Aerosol particle size is one of the key factors influencing lung deposition. Particles bigger than 5 μm rapidly impact respiratory circuits and large airways. The optimal MMAD ranges between 0.5 and 5 μm [12] and it is well known that nebulizer technology influences MMAD [13, 14]. In the present study, ultrasonic and vibrating plate nebulizers were equivalent for producing a high percentage of particle size ranging between 0.5 and 5 μm.

Bench studies have shown that extrapulmonary deposition ranges between 60 and 80% with optimized ventilatory settings [14, 15]. In the present study, in vivo extrapulmonary deposition was 38 and 34% for ultrasonic and vibrating plate nebulizers, respectively. Discrepancies in aerosol deposition between in vitro and in vivo conditions have been previously reported [16]. During in vitro conditions, the filter serving to estimate “pulmonary” deposition captures small particles and increases respiratory resistance, both effects influencing extrapulmonary deposition [17]. Use of a helium–oxygen mixture in the present study was aimed at converting turbulent into laminar flows in order to further decrease extrapulmonary deposition and increase pulmonary deposition [8, 18].

Despite the reduction of the inspiratory circuit volume, deposition into the inspiratory circuit was higher with vibrating plate nebulizer, likely because local turbulences resulting from vibrating plate technology are greater than those generated by ultrasonic vibration and promote impaction of aerosolized particles into the inspiratory circuits [19]. Deposition into the chamber of the ultrasonic nebulizer was greater because of its larger volume.

Comparative ceftazidime lung tissue deposition

Lung tissue deposition of ceftazidime was similar between vibrating plate and ultrasonic nebulizer.
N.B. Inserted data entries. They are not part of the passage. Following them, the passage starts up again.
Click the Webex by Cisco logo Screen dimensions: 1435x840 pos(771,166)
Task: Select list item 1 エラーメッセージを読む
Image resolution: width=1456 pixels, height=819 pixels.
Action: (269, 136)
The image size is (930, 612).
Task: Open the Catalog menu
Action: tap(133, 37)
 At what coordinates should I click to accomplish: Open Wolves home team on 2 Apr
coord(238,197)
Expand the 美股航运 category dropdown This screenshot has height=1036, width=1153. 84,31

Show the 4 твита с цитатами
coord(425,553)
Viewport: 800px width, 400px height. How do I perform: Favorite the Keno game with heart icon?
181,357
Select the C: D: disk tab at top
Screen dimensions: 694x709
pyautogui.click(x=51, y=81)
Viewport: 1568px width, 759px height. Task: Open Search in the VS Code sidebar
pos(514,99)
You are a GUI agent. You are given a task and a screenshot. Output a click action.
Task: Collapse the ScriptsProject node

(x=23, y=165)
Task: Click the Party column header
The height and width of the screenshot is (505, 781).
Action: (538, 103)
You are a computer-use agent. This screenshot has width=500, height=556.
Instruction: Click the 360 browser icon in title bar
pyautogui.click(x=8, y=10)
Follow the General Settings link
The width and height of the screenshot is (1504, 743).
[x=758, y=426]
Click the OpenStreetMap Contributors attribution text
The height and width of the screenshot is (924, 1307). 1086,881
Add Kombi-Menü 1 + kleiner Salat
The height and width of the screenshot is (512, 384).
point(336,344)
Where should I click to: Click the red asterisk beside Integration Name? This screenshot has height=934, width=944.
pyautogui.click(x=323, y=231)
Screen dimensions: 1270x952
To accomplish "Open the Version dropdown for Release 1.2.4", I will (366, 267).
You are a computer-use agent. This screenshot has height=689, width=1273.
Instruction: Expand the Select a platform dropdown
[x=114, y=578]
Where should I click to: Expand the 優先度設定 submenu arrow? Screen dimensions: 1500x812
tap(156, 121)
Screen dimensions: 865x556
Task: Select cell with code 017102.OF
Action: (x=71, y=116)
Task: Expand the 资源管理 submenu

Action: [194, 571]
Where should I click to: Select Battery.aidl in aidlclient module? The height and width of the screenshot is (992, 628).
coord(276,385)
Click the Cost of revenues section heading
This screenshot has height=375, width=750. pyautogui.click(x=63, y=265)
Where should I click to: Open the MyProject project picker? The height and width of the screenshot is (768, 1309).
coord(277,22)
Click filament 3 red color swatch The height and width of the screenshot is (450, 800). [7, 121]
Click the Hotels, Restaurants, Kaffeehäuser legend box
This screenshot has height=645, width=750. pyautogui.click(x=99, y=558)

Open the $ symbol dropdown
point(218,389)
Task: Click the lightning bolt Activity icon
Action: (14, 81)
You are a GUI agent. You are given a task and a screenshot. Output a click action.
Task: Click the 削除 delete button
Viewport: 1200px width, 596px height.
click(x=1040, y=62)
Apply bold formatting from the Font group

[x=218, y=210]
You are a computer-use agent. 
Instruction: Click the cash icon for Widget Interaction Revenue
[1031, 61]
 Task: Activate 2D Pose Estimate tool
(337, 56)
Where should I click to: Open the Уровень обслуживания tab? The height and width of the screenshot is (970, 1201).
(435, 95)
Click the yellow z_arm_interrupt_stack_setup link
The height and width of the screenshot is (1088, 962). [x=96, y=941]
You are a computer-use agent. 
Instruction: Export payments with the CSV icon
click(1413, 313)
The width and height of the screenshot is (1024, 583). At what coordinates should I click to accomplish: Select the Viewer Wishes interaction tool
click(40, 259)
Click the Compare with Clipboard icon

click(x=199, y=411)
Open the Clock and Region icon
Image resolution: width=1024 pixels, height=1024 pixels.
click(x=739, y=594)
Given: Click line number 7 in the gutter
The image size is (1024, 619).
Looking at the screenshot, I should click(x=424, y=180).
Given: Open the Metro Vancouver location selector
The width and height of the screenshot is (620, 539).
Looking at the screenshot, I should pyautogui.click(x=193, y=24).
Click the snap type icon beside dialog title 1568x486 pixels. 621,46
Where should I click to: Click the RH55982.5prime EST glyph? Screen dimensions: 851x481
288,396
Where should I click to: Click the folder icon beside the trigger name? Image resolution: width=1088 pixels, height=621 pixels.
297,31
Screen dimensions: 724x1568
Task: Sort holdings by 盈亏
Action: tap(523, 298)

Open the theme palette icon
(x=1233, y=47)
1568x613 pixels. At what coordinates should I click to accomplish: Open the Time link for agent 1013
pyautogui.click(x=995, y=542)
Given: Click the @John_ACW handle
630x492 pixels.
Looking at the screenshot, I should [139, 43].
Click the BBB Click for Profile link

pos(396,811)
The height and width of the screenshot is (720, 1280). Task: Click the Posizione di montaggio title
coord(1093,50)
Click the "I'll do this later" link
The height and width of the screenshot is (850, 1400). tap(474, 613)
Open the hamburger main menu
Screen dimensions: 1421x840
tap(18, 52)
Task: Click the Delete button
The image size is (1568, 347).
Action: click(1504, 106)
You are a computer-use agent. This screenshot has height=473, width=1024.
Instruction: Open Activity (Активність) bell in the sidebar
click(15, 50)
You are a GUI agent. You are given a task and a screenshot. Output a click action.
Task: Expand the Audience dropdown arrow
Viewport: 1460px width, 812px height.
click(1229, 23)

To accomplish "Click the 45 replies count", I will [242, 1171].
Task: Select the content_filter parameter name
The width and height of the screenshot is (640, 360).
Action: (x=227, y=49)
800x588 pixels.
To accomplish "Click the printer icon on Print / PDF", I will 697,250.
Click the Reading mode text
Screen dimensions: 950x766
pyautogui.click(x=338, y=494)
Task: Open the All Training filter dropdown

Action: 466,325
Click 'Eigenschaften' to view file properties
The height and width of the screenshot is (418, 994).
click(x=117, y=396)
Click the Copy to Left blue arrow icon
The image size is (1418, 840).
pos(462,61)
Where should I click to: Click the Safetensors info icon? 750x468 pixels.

A recent bench study has also shown comparable aerosol delivery between both techniques [14]. As discussed above, 60% of the dose inserted in the nebulizer chamber entered the respiratory system. Because nebulization was performed in healthy lungs, as previously demonstrated [12], a homogeneous distribution of ceftazidime was found (Fig. 2). Based on this homogeneous distribution, an approximate estimate of the total dose of ceftazidime reaching the distal lung can be calculated. The weight of two exsanguinated 20-kg piglets with healthy lungs, is around 200 g [20]. As mean lung tissue concentrations were measured at 553 and 452 μg/g with ultrasonic and vibrating plate nebulizers, it can be assumed that 553 μg/g × 200 g = 110.6 mg reached the distal lung with the ultrasonic nebulizer and 452 μg/g × 200 g = 90.4 mg with the vibrating plate nebulizer. Therefore, around 50% of the nebulized dose reaches proximal airways and 10% the lung parenchyma, a result higher than that previously reported [4].

In conclusion, in ventilated piglets with healthy lungs, vibrating plate nebulizers and ultrasonic nebulizers have a similar efficiency: among 60% of the ceftazidime dose delivered to the respiratory system, 50% reach the tracheobronchial tree and 10% the distal lung. Because of better ergonomics and simplicity of use, vibrating plate nebulizers may provide an attractive alternative for inhaled antibiotic therapy as a treatment of ventilator-associated pneumonia.